(Beginning of Raw data)

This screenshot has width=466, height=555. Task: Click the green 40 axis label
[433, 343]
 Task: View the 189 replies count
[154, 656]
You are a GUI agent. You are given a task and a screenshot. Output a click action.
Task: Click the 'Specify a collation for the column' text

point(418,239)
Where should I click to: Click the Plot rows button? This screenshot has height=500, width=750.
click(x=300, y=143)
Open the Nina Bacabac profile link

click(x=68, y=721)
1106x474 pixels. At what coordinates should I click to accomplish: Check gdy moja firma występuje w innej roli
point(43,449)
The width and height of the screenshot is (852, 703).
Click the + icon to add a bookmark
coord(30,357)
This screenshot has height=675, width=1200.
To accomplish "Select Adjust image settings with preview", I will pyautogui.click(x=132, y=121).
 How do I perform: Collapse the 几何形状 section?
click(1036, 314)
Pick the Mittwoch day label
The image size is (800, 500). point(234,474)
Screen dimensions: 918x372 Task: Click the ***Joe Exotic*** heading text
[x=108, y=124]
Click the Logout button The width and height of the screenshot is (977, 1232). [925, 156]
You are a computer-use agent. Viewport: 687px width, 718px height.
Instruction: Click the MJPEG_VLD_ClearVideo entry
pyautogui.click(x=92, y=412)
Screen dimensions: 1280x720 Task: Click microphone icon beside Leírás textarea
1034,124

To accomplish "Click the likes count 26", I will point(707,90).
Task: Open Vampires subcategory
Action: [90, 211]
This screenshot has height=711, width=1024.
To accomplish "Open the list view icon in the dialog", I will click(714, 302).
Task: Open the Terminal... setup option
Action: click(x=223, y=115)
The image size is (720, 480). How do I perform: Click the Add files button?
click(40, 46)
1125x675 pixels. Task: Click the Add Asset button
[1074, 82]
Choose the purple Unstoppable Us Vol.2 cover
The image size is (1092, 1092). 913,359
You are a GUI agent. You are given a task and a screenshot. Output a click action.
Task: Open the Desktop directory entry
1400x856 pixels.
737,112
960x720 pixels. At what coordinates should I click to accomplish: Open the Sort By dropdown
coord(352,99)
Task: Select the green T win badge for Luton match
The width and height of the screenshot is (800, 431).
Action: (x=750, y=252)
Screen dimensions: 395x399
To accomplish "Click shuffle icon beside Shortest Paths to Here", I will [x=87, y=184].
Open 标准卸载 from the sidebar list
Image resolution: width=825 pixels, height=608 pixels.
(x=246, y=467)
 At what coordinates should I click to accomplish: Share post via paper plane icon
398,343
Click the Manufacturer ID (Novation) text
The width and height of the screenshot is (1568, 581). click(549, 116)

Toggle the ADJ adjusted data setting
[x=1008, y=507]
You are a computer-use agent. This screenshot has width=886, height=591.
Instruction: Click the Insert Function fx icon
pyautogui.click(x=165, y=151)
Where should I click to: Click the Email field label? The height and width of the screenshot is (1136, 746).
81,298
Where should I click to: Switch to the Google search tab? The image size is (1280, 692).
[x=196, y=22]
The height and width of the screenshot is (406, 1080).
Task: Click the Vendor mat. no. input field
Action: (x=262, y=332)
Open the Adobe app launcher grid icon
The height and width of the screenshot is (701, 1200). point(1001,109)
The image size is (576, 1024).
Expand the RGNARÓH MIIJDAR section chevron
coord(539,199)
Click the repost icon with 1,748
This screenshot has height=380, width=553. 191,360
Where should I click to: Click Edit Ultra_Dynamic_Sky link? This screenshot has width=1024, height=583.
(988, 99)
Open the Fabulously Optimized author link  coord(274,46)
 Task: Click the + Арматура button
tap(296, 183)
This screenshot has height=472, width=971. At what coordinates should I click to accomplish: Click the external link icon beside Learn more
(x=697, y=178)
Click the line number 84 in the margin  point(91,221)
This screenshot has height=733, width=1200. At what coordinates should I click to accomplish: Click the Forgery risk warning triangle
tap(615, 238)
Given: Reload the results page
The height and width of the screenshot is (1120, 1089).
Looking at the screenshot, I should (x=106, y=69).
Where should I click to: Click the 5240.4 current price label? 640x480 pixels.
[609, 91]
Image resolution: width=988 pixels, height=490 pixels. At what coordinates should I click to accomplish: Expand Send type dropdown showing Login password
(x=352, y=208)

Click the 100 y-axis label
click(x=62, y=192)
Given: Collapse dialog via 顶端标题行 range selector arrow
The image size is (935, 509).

(End of Raw data)

What you should do: Each record above should be set down again in its exact wording.

Response below:
This screenshot has width=466, height=555. Task: Click the green 40 axis label
[433, 343]
 Task: View the 189 replies count
[154, 656]
You are a GUI agent. You are given a task and a screenshot. Output a click action.
Task: Click the 'Specify a collation for the column' text

point(418,239)
Where should I click to: Click the Plot rows button? This screenshot has height=500, width=750.
click(x=300, y=143)
Open the Nina Bacabac profile link

click(x=68, y=721)
1106x474 pixels. At what coordinates should I click to accomplish: Check gdy moja firma występuje w innej roli
point(43,449)
The width and height of the screenshot is (852, 703).
Click the + icon to add a bookmark
coord(30,357)
This screenshot has height=675, width=1200.
To accomplish "Select Adjust image settings with preview", I will pyautogui.click(x=132, y=121).
 How do I perform: Collapse the 几何形状 section?
click(1036, 314)
Pick the Mittwoch day label
The image size is (800, 500). point(234,474)
Screen dimensions: 918x372 Task: Click the ***Joe Exotic*** heading text
[x=108, y=124]
Click the Logout button The width and height of the screenshot is (977, 1232). [925, 156]
You are a computer-use agent. Viewport: 687px width, 718px height.
Instruction: Click the MJPEG_VLD_ClearVideo entry
pyautogui.click(x=92, y=412)
Screen dimensions: 1280x720 Task: Click microphone icon beside Leírás textarea
1034,124

To accomplish "Click the likes count 26", I will point(707,90).
Task: Open Vampires subcategory
Action: [90, 211]
This screenshot has height=711, width=1024.
To accomplish "Open the list view icon in the dialog", I will click(714, 302).
Task: Open the Terminal... setup option
Action: click(x=223, y=115)
The image size is (720, 480). How do I perform: Click the Add files button?
click(40, 46)
1125x675 pixels. Task: Click the Add Asset button
[1074, 82]
Choose the purple Unstoppable Us Vol.2 cover
The image size is (1092, 1092). 913,359
You are a GUI agent. You are given a task and a screenshot. Output a click action.
Task: Open the Desktop directory entry
1400x856 pixels.
737,112
960x720 pixels. At what coordinates should I click to accomplish: Open the Sort By dropdown
coord(352,99)
Task: Select the green T win badge for Luton match
The width and height of the screenshot is (800, 431).
Action: (x=750, y=252)
Screen dimensions: 395x399
To accomplish "Click shuffle icon beside Shortest Paths to Here", I will [x=87, y=184].
Open 标准卸载 from the sidebar list
Image resolution: width=825 pixels, height=608 pixels.
(x=246, y=467)
 At what coordinates should I click to accomplish: Share post via paper plane icon
398,343
Click the Manufacturer ID (Novation) text
The width and height of the screenshot is (1568, 581). click(549, 116)

Toggle the ADJ adjusted data setting
[x=1008, y=507]
You are a computer-use agent. This screenshot has width=886, height=591.
Instruction: Click the Insert Function fx icon
pyautogui.click(x=165, y=151)
Where should I click to: Click the Email field label? The height and width of the screenshot is (1136, 746).
81,298
Where should I click to: Switch to the Google search tab? The image size is (1280, 692).
[x=196, y=22]
The height and width of the screenshot is (406, 1080).
Task: Click the Vendor mat. no. input field
Action: (x=262, y=332)
Open the Adobe app launcher grid icon
The height and width of the screenshot is (701, 1200). point(1001,109)
The image size is (576, 1024).
Expand the RGNARÓH MIIJDAR section chevron
coord(539,199)
Click the repost icon with 1,748
This screenshot has height=380, width=553. 191,360
Where should I click to: Click Edit Ultra_Dynamic_Sky link? This screenshot has width=1024, height=583.
(988, 99)
Open the Fabulously Optimized author link  coord(274,46)
 Task: Click the + Арматура button
tap(296, 183)
This screenshot has height=472, width=971. At what coordinates should I click to accomplish: Click the external link icon beside Learn more
(x=697, y=178)
Click the line number 84 in the margin  point(91,221)
This screenshot has height=733, width=1200. At what coordinates should I click to accomplish: Click the Forgery risk warning triangle
tap(615, 238)
Given: Reload the results page
The height and width of the screenshot is (1120, 1089).
Looking at the screenshot, I should (x=106, y=69).
Where should I click to: Click the 5240.4 current price label? 640x480 pixels.
[609, 91]
Image resolution: width=988 pixels, height=490 pixels. At what coordinates should I click to accomplish: Expand Send type dropdown showing Login password
(x=352, y=208)

Click the 100 y-axis label
click(x=62, y=192)
Given: Collapse dialog via 顶端标题行 range selector arrow
The image size is (935, 509).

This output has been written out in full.